● WHAT TO WORK ON:
Take the lines below from the one with "Viewport: 522px width, 478px" through the one with "You are a computer-use" and print only them, exactly. Don't print the pictures.

Stored items:
——

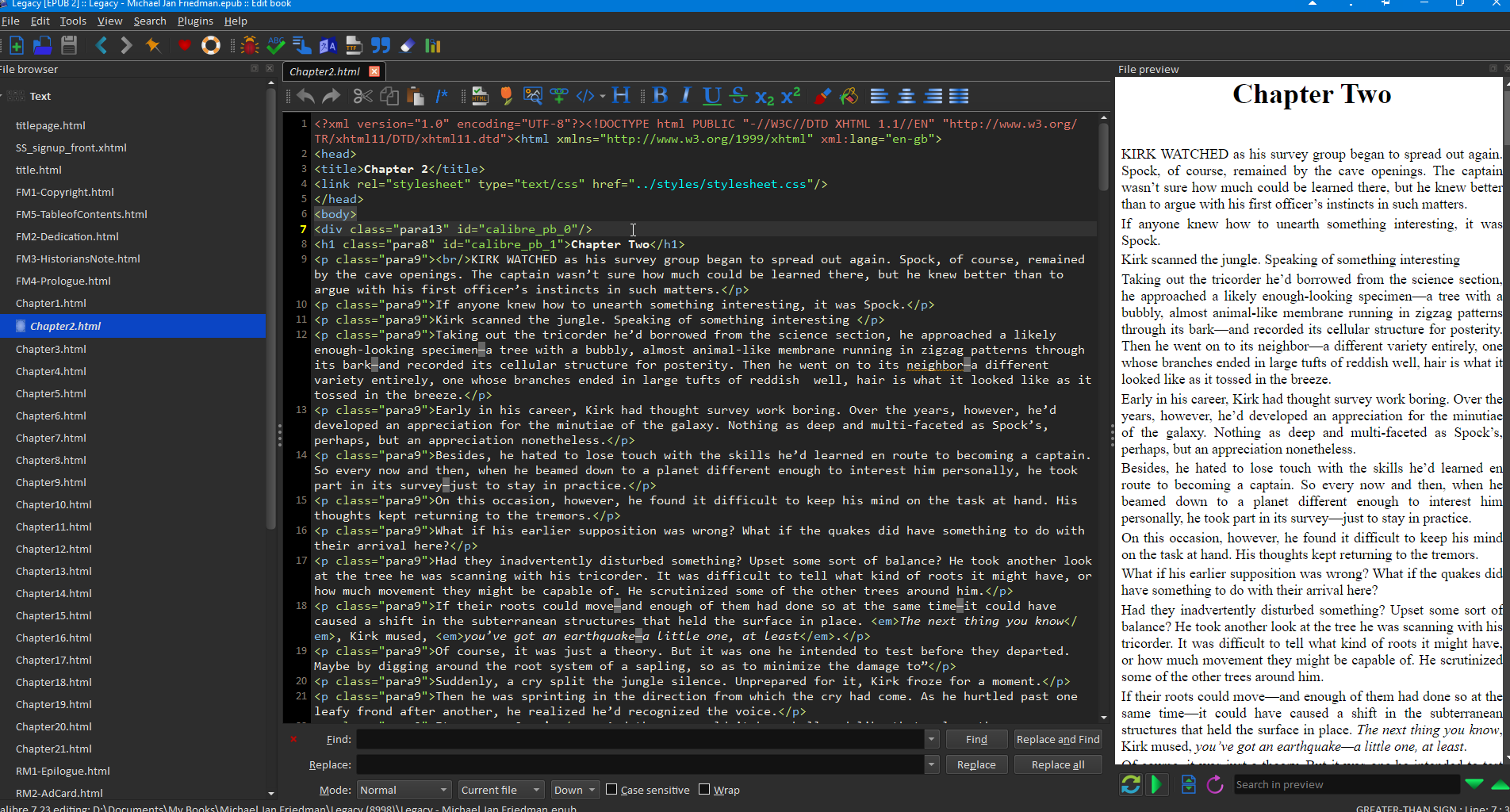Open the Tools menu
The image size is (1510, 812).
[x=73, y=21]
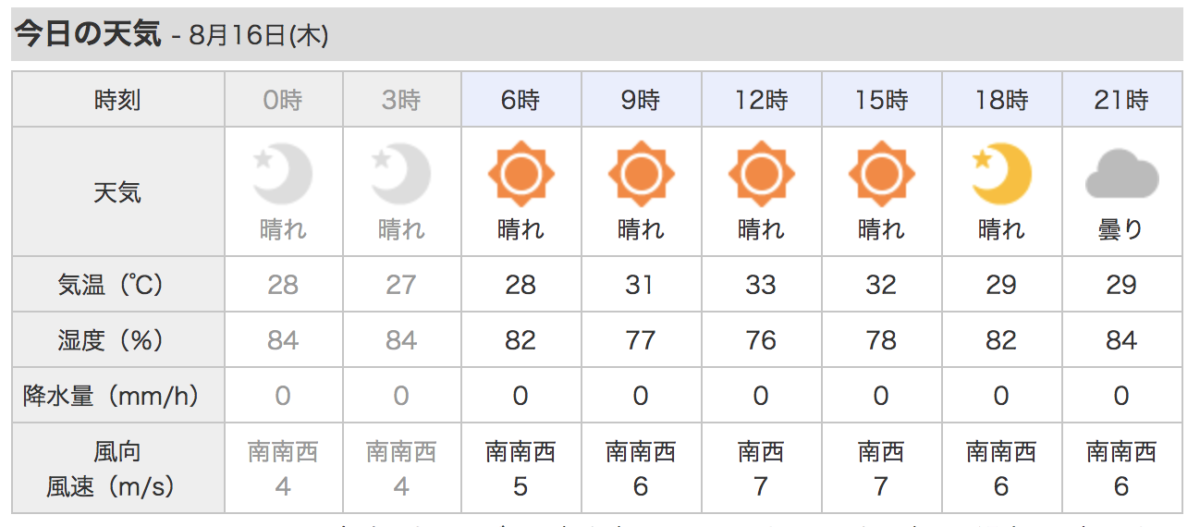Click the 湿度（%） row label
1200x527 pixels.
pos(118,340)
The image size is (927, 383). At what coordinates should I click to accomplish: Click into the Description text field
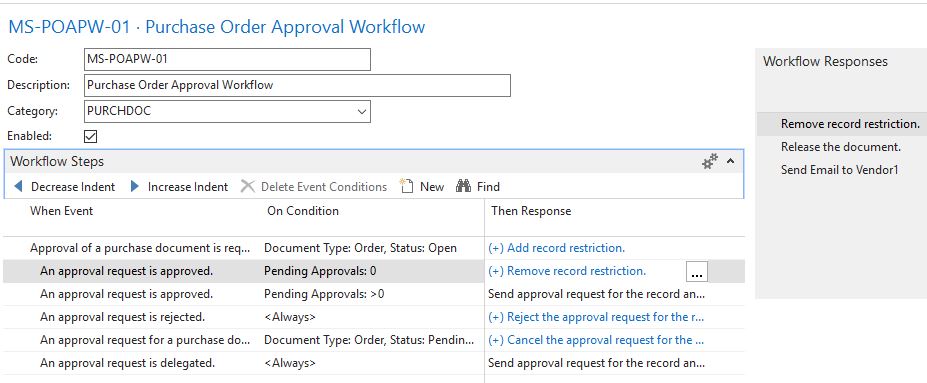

——

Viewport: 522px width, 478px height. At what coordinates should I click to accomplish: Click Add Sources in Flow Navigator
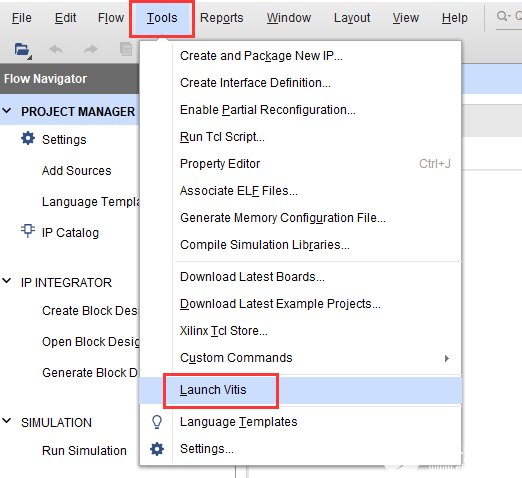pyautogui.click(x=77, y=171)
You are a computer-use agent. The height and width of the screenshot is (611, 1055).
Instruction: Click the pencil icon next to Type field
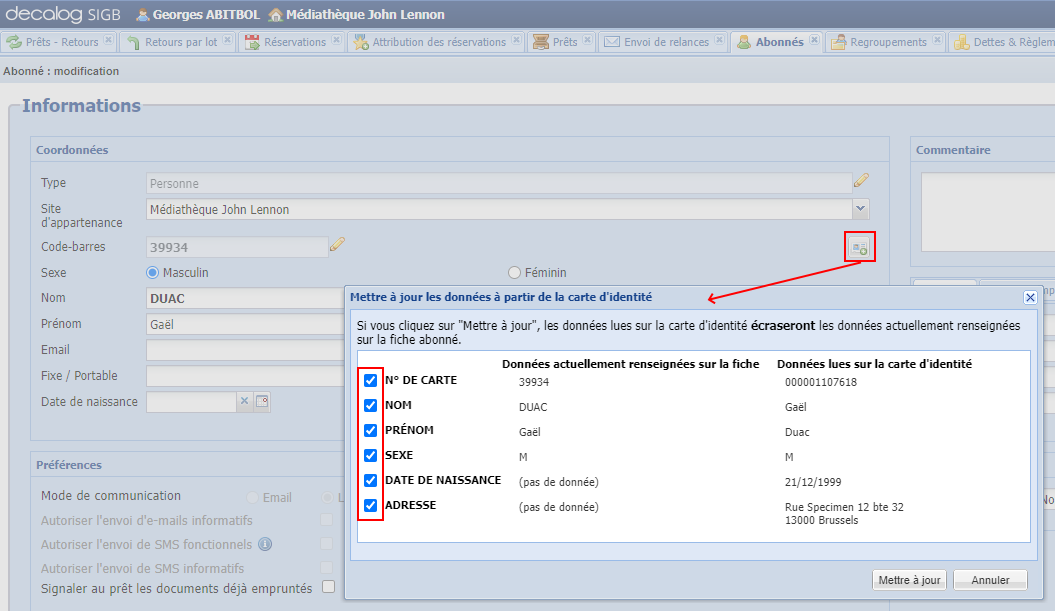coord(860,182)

——

● TASK RESULT:
Viewport: 522px width, 478px height. At what coordinates should I click to accomplish: Click Add Sources in Flow Navigator
pyautogui.click(x=77, y=171)
You are a computer-use agent. The height and width of the screenshot is (611, 1055).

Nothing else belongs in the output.